Children laugh about 300 times a day, while adults laugh only about five times each day. You need to go back to your childlike ways. The more you laugh, the better your perspective becomes. Problems also appear to shrink, increasing your sense of energy. Laughter has been considered one of life’s greatest medicines over the centuries. As mentioned in the bible: “A merry heart doeth good like a medicine” (Proverbs 17:22).
Laughter is sometimes referred to as “inner jogging.” Studies have shown that laughing can help produce a general sense of well-being, trigger the release of endorphins, raise the levels of infection-fighting skills and boost immune function, reduce stress hormones, and lower blood pressure.
Find time to play
You may be one of the many adults who have pushed aside things you consider childish, including playing. But what you consider a waste of time can actually reduce stress, make you feel younger, strengthen relationships, boost creativity, and exercise your brain. It is time to cut down your screen time with electronic devices and engage in endorphin-boosting play time instead. Here are some ideas to get the ball rolling:
Spend time with a pet or a child. They are experts in play time and could easily lead the way.
Check what you have stashed away. It’s time to take out those board games, arts and crafts supplies, and deck of cards.
Go out of your unit and put your condo amenities to good use. It is time to visit the building’s gym, park, garden, and walking pathways. You will never run out of fun things to do while outdoors.
Savor some chocolate
Great news for chocolate lovers! Dark chocolate provides protection against strokes and heart attacks. Owing to its high content of antioxidants like polyphenols, dark chocolate protects your arteries, boosts good HDL cholesterol, reduces bad LDL cholesterol, lowers blood pressure, and reduces inflammation. It also has chemicals that can induce the release of endorphins, and general well-being can be of vital importance to the health of your cardiovascular system.
A little dark chocolate can also curb your appetite for unhealthier foods, according to research conducted at the University of Copenhagen. This reveals that dark chocolate has more filling effect than milk chocolate and that it lowers cravings for sugary, fatty and salty items. The key pointer is to know when to stop eating chocolate and not indulge. If you are a chocoholic, try having a brisk 15-minute walk. Researchers at the University of Exeter found that such a walk can allay chocoholics’ cravings even in tempting situations.
Eat spicy food
The spicy taste of food is not actually a taste sensation but a feeling of pain. Capsaicin, which is the chemical compound that makes chili peppers spicy, binds to pain receptors of nerve cells in the mucous membranes of the mouth and nose. This creates the painful burning feeling. These receptors also react to heat, making spicy food that is also hot even more intense.
The pain you experience when eating spicy food is offset by the body’s reaction of releasing endorphins. This could explain the popularity of spicy food. Another benefit of hot spices is their ability to promote sweating and kill pathogens. Sweating is especially useful for cooling the body in hot climates.
You have just learned about the ways you can further spice up your condo living in the Philippines. And it can be as simple as just relaxing at home!

PROVIDED DATA
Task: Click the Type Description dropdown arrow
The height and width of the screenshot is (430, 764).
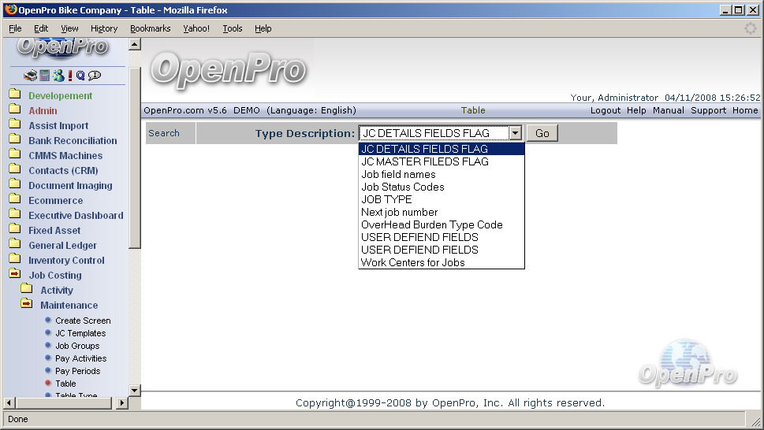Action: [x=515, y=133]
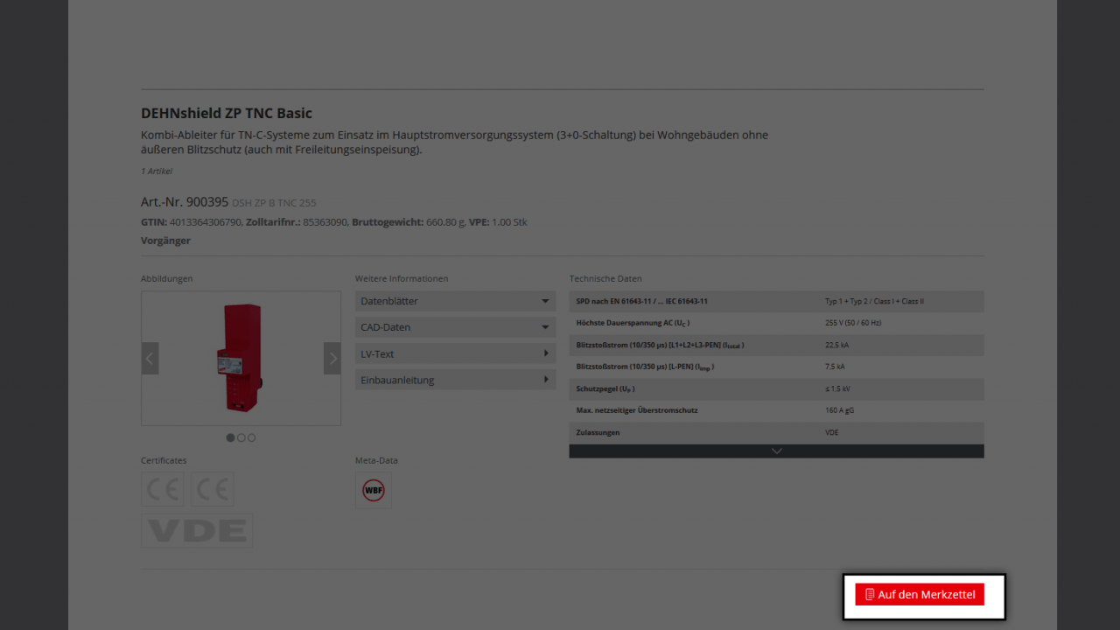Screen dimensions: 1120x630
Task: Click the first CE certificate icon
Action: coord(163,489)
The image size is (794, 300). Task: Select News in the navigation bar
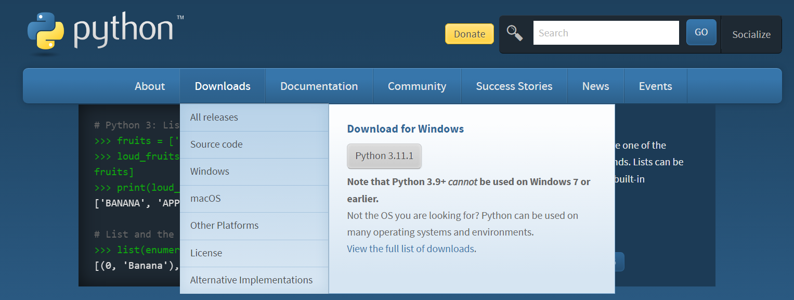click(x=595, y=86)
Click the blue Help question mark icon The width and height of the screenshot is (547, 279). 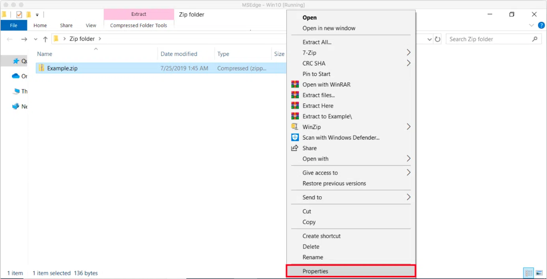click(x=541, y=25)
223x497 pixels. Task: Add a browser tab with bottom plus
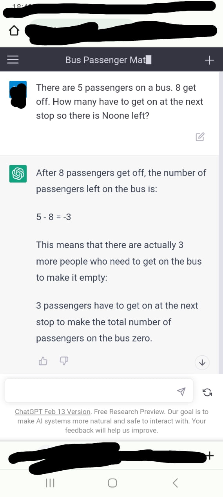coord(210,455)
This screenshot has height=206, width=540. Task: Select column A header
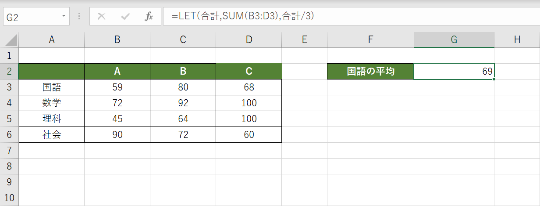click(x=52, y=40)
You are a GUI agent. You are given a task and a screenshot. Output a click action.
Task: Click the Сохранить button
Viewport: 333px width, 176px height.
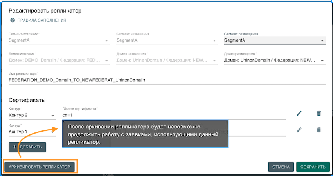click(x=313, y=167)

...

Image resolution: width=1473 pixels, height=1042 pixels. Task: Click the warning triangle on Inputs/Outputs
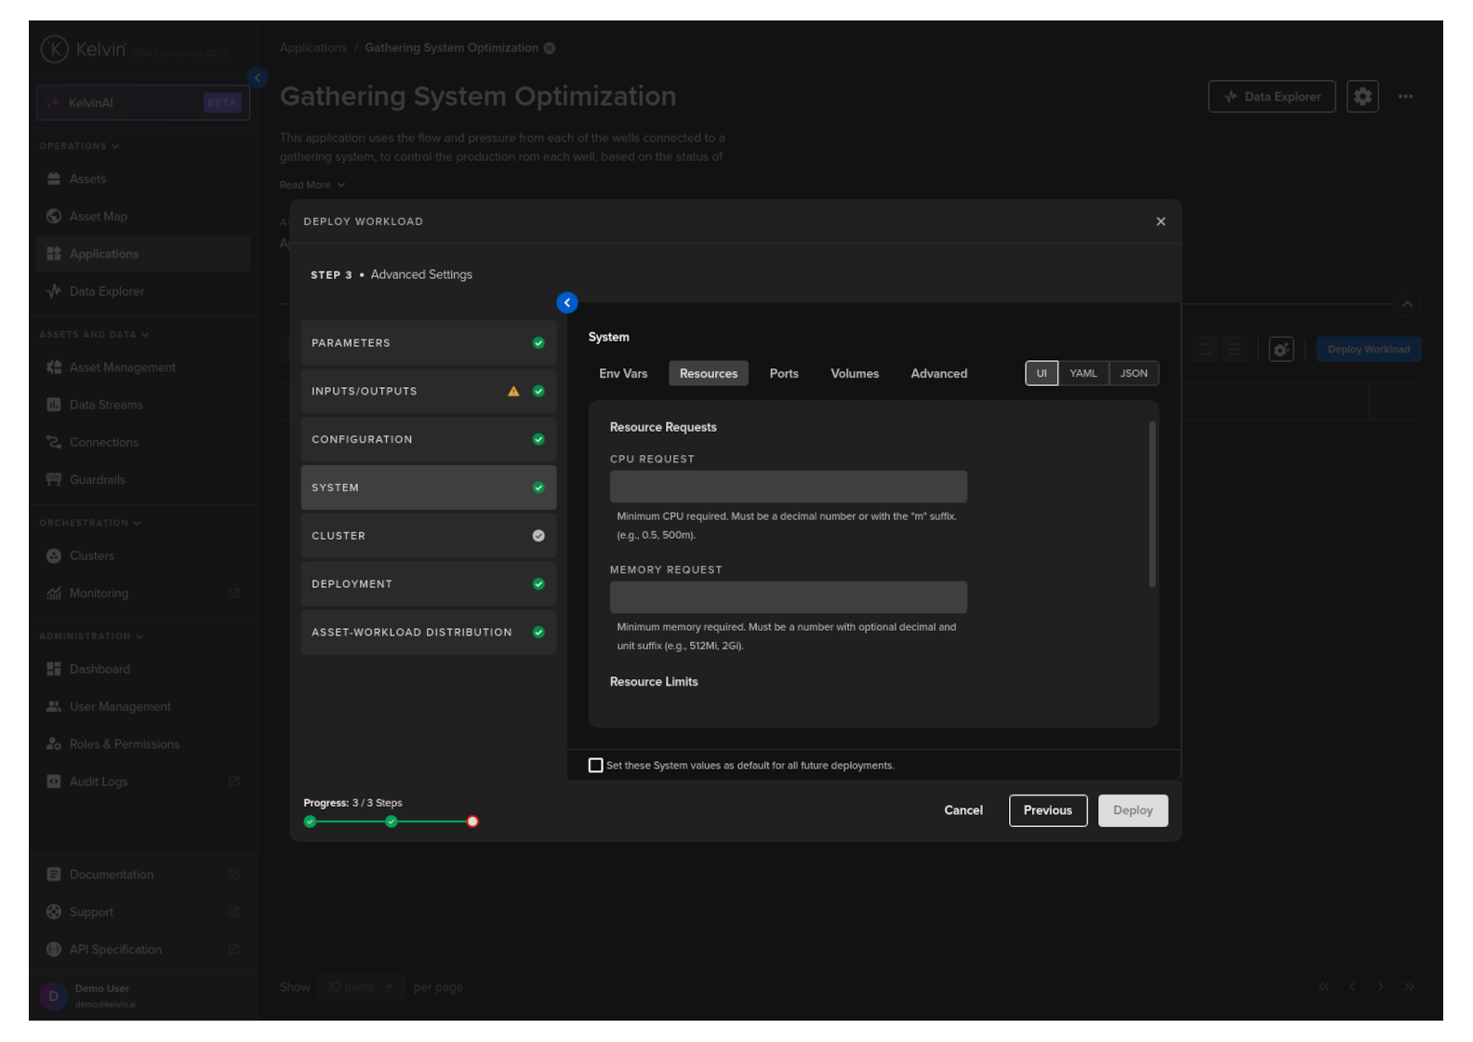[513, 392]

EXERCISES TO COMPLETE
(A) Answer these questions from the wellness text:
(i) About how many times each day do adults laugh?
(ii) At which university was the research done showing that a little dark chocolate can curb the appetite for unhealthier foods?
(iii) What chemical compound makes chili peppers spicy?
(B) Translate this sentence from the wellness text into Spanish: "Sweating is especially useful for cooling the body in hot climates."
(C) Decide whether each statement agrees with the wellness text. Answer yes or no, and quote the words from the text that decide it.
(i) A brisk 15-minute walk can ease a chocoholic's cravings.
(ii) Milk chocolate is more filling than dark chocolate.
(iii) The spiciness of food is a taste sensation.

RESPONSES BY ITEM NUMBER
(A)
(i) About five times each day.
(ii) The University of Copenhagen.
(iii) Capsaicin.

(B) La sudoración es especialmente útil para enfriar el cuerpo en climas cálidos.

(C)
(i) Yes: "Researchers at the University of Exeter found that such a walk can allay chocoholics’ cravings even in tempting situations."
(ii) No: "dark chocolate has more filling effect than milk chocolate"
(iii) No: "The spicy taste of food is not actually a taste sensation but a feeling of pain."